# Information shown:
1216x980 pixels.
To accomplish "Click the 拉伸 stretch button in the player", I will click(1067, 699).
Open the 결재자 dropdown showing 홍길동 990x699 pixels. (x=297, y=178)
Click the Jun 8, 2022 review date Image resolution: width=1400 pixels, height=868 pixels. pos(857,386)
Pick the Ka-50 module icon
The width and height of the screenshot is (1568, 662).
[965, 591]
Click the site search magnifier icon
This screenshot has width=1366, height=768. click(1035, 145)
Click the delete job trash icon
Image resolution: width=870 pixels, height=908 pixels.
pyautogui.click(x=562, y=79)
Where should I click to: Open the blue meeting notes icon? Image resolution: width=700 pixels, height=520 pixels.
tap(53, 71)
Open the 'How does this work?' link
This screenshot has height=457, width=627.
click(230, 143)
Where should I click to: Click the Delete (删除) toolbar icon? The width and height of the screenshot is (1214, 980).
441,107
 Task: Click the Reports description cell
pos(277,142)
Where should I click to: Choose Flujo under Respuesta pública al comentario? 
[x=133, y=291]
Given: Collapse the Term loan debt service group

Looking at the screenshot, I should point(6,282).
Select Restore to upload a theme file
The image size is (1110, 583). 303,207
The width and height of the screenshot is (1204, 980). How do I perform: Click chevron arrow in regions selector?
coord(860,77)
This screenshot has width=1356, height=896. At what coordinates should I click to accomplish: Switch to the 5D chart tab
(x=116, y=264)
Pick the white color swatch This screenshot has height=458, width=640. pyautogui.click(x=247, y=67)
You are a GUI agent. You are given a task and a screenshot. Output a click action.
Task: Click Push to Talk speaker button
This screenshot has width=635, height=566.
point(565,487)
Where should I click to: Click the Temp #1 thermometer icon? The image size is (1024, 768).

# Exercise directions:
Every record must appear in the answer exactly as written.

# Task answer:
1216x980 pixels.
To accomplish "Click the 拉伸 stretch button in the player", I will click(1067, 699).
Open the 결재자 dropdown showing 홍길동 990x699 pixels. (x=297, y=178)
Click the Jun 8, 2022 review date Image resolution: width=1400 pixels, height=868 pixels. pos(857,386)
Pick the Ka-50 module icon
The width and height of the screenshot is (1568, 662).
[965, 591]
Click the site search magnifier icon
This screenshot has width=1366, height=768. click(1035, 145)
Click the delete job trash icon
Image resolution: width=870 pixels, height=908 pixels.
pyautogui.click(x=562, y=79)
Where should I click to: Open the blue meeting notes icon? Image resolution: width=700 pixels, height=520 pixels.
tap(53, 71)
Open the 'How does this work?' link
This screenshot has height=457, width=627.
click(230, 143)
Where should I click to: Click the Delete (删除) toolbar icon? The width and height of the screenshot is (1214, 980).
441,107
 Task: Click the Reports description cell
pos(277,142)
Where should I click to: Choose Flujo under Respuesta pública al comentario? 
[x=133, y=291]
Given: Collapse the Term loan debt service group

Looking at the screenshot, I should point(6,282).
Select Restore to upload a theme file
The image size is (1110, 583). 303,207
The width and height of the screenshot is (1204, 980). How do I perform: Click chevron arrow in regions selector?
coord(860,77)
This screenshot has width=1356, height=896. At what coordinates should I click to accomplish: Switch to the 5D chart tab
(x=116, y=264)
Pick the white color swatch This screenshot has height=458, width=640. pyautogui.click(x=247, y=67)
You are a GUI agent. You are given a task and a screenshot. Output a click action.
Task: Click Push to Talk speaker button
This screenshot has width=635, height=566.
point(565,487)
Where should I click to: Click the Temp #1 thermometer icon? The image size is (1024, 768).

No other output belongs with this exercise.